> [TASK MATERIAL]
+++

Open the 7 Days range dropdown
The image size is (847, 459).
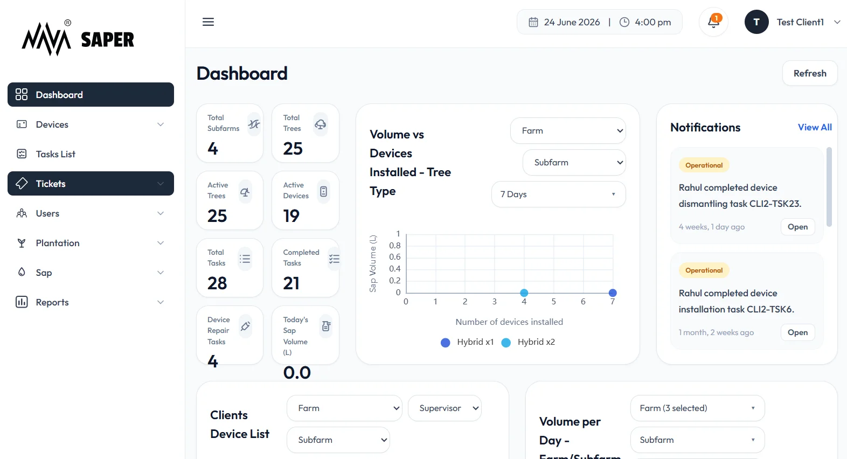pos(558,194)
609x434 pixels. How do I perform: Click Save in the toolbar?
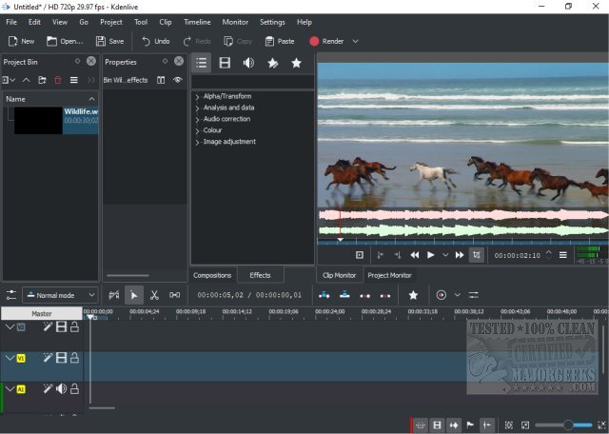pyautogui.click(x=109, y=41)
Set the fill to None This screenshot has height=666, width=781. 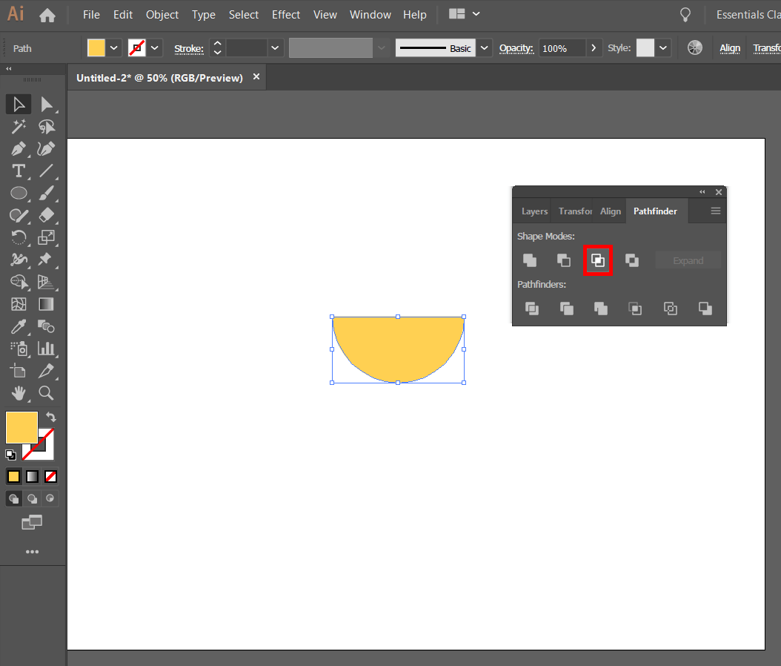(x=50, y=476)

+++

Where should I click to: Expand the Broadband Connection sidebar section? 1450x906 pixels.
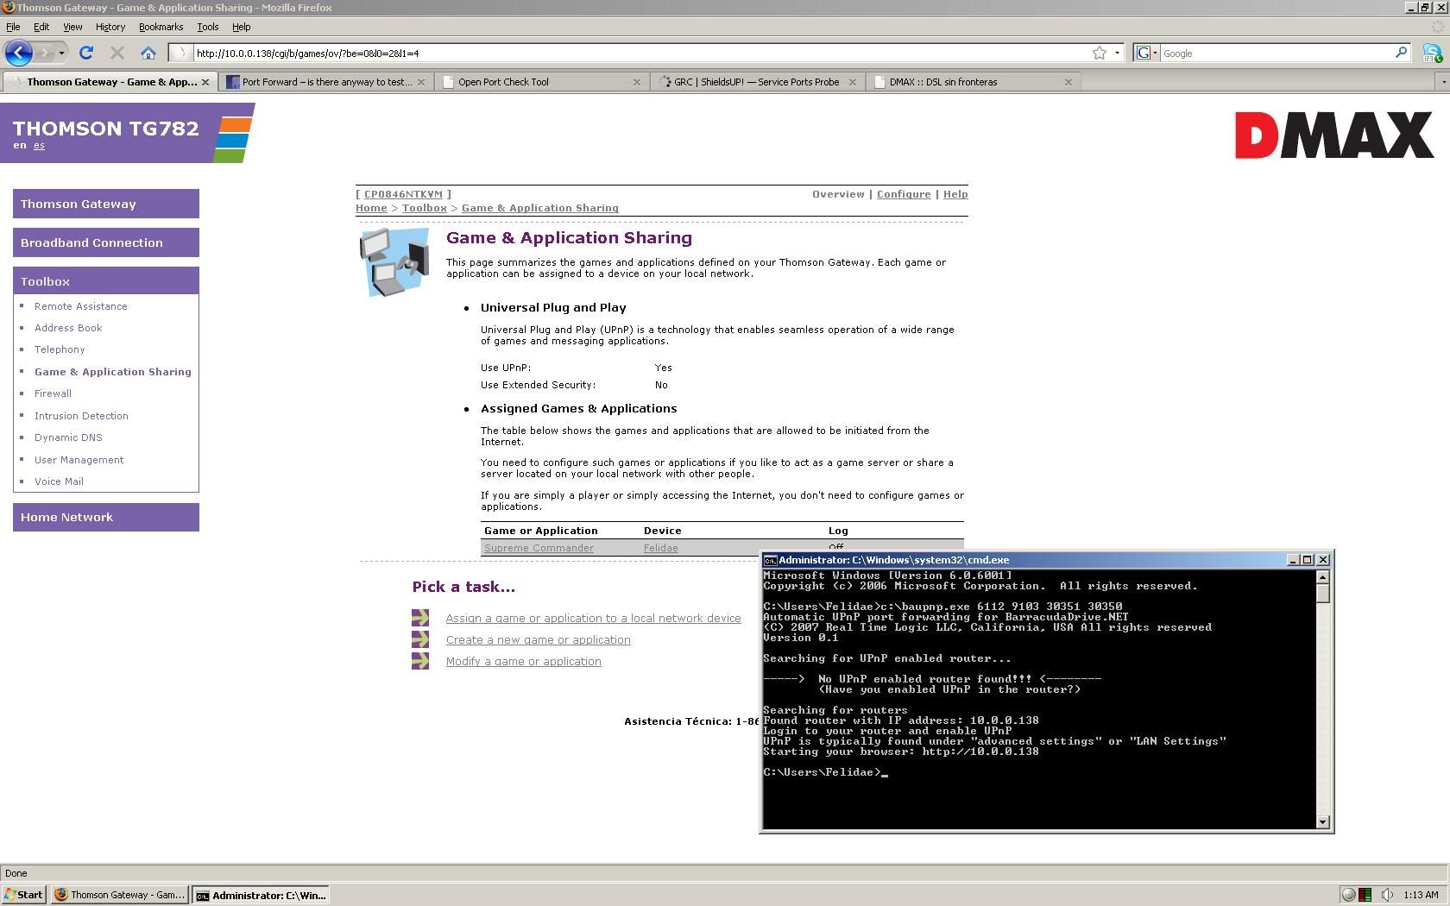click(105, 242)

+++

> [DIRECTION]
Extract every line from the entries above that contains the string "pixels".

> [WRITTEN RESPONSE]
609x434 pixels. How do I perform: Click Save in the toolbar?
Where should I click to: Expand the Broadband Connection sidebar section? 1450x906 pixels.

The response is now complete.